→ Text passage
When Protecting the Mississippi River, Partnerships Prevail
St. Could, MN — Mayors representing cities and towns from all ten states that touch the Mississippi River met in St. Cloud to discuss River issues for three days from June 26-28. The mayors established common ground with the Army Corps of Engineers and have signed a landmark Memorandum of Common Purpose agreement that outlines how the two groups will partner for the good of the Mississippi River.

“We applaud the developing partnership between the mayors and the Corps,” says Amy Sauer, Program Manager for the Mississippi River Network. “There is incredible value when all essential parties sit together at the same table to find practical solutions to the complex problems the River faces. With all invested parties working together, we expect to see real progress regarding River issues.”

Around 150 participants, including 30 mayors, are attending the Second Annual Mississippi Rivers Cities and Towns Initiative Meeting to address responsible economic growth, improving public safety through water quality and floodplain management and protecting valuable habitat along the globally significant flyway that follows the Mississippi River.

Mississippi River Network representatives attended the meeting on behalf of the nearly 50 local and national nonprofit organizations working together on River issues. Their presentation, “Partnerships for the River,” highlights how progress has been made through their extensive experience in collaboration and coalition building.

→ Collected data

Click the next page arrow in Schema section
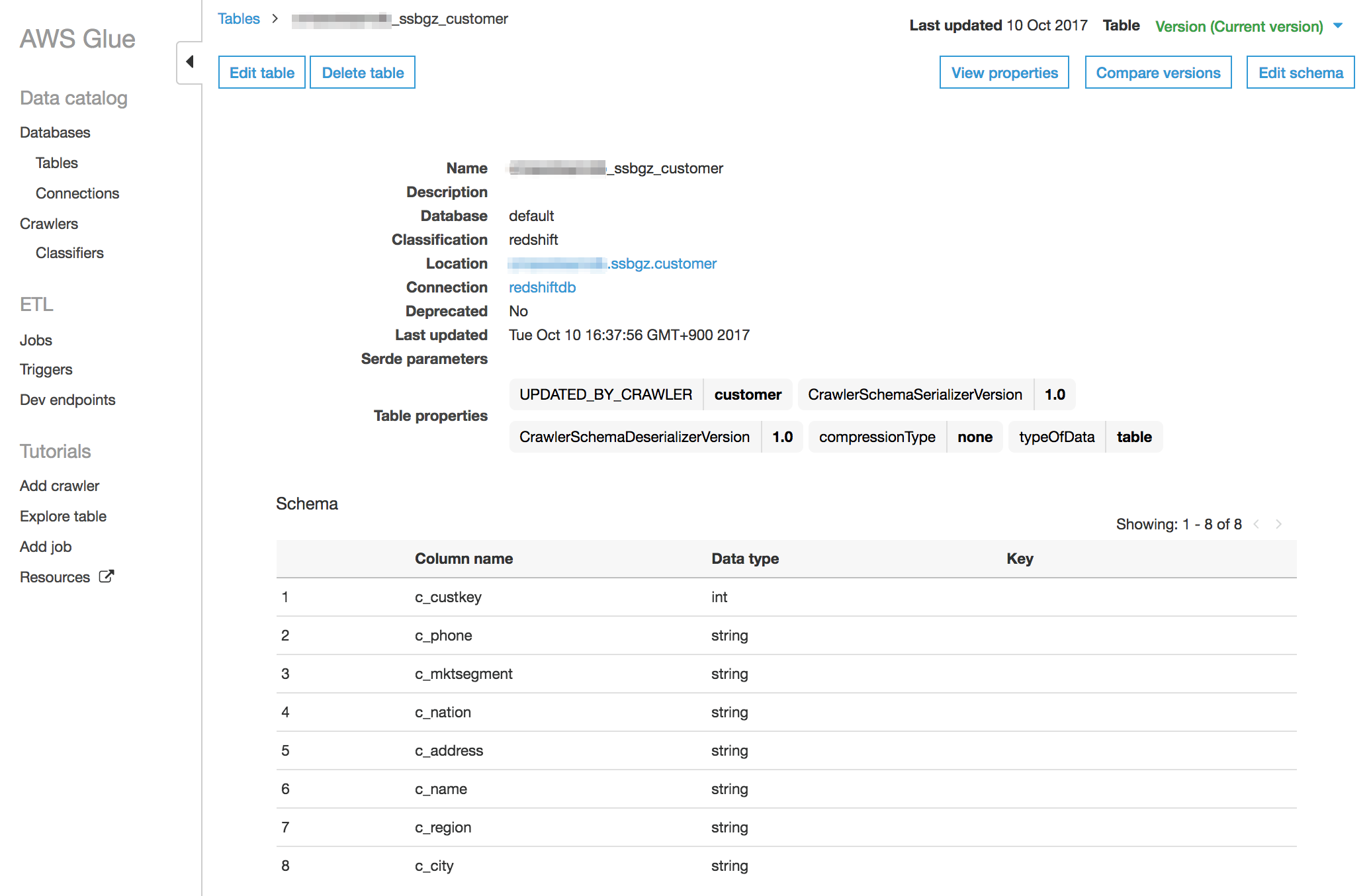The width and height of the screenshot is (1371, 896). [x=1278, y=523]
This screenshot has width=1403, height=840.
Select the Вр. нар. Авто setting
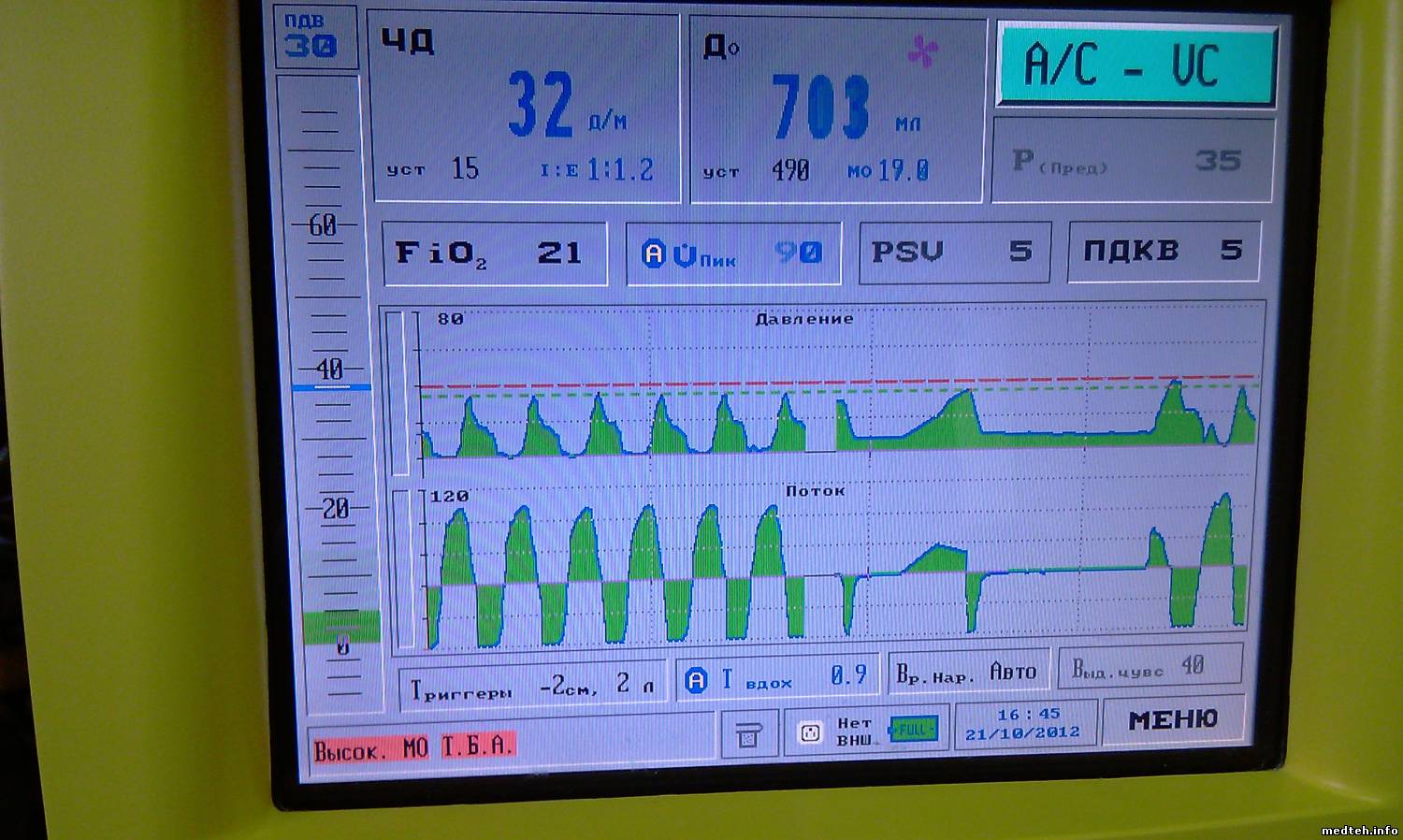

→ Task description
Reproduce the passage of the Mississippi River article from "Around 150 participants, including" up to and including "follows the Mississippi River.", word for word.

→ Exercise output
Around 150 participants, including 30 mayors, are attending the Second Annual Mississippi Rivers Cities and Towns Initiative Meeting to address responsible economic growth, improving public safety through water quality and floodplain management and protecting valuable habitat along the globally significant flyway that follows the Mississippi River.